[Stored data]
————

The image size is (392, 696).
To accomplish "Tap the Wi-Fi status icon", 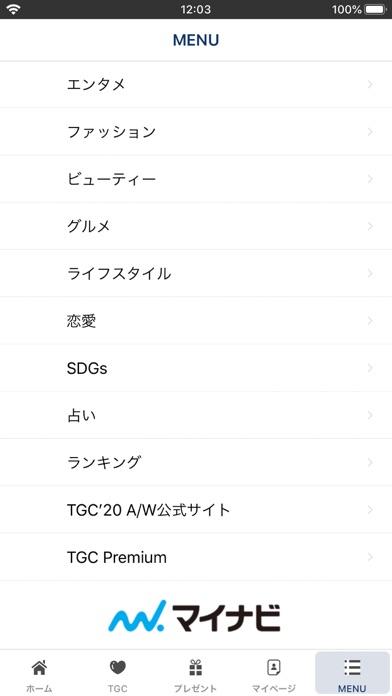I will (13, 9).
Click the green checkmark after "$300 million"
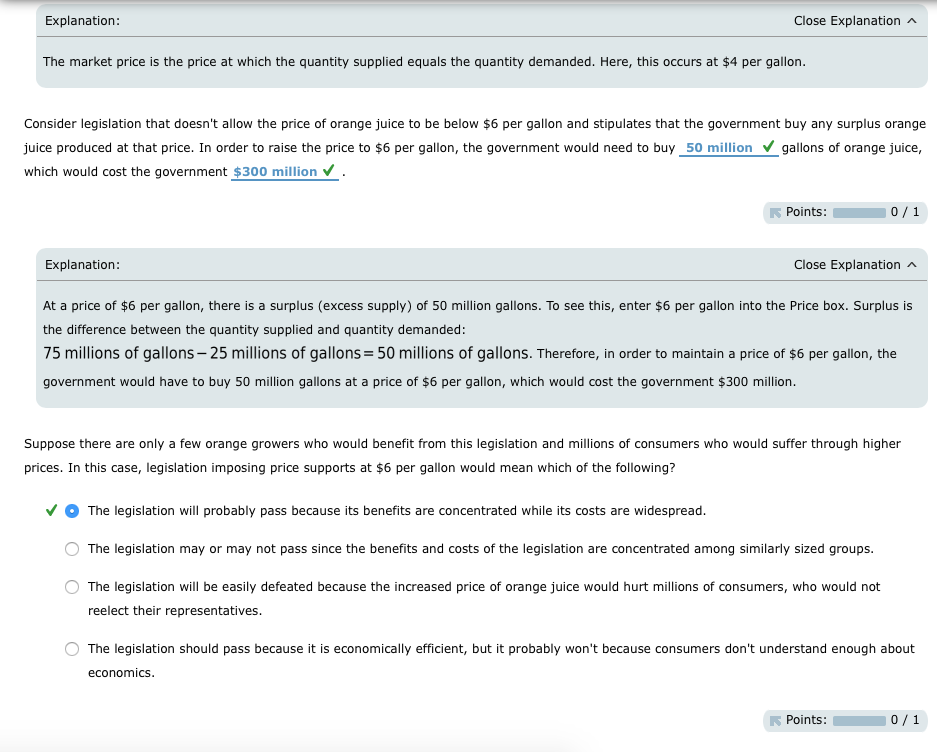The height and width of the screenshot is (752, 937). (328, 172)
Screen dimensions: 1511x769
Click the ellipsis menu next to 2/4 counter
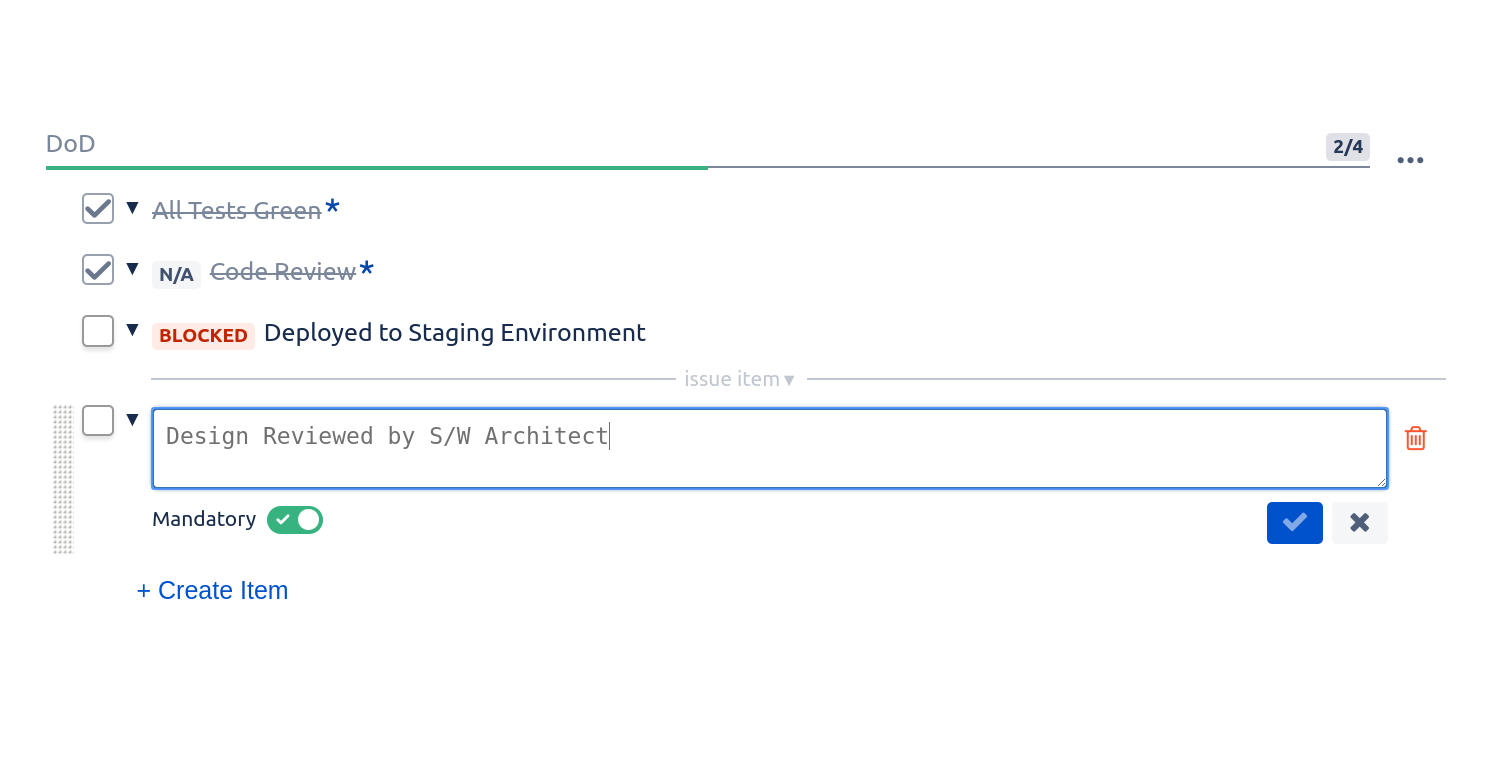pos(1410,160)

————

_Exercise objective_
Exclude the pictures and write out exactly the lines from the one holding "Screen dimensions: 1511x769" through the end of the entries, inclusive, and only those.

_Your solution_
Screen dimensions: 1511x769
Click the ellipsis menu next to 2/4 counter
pos(1410,160)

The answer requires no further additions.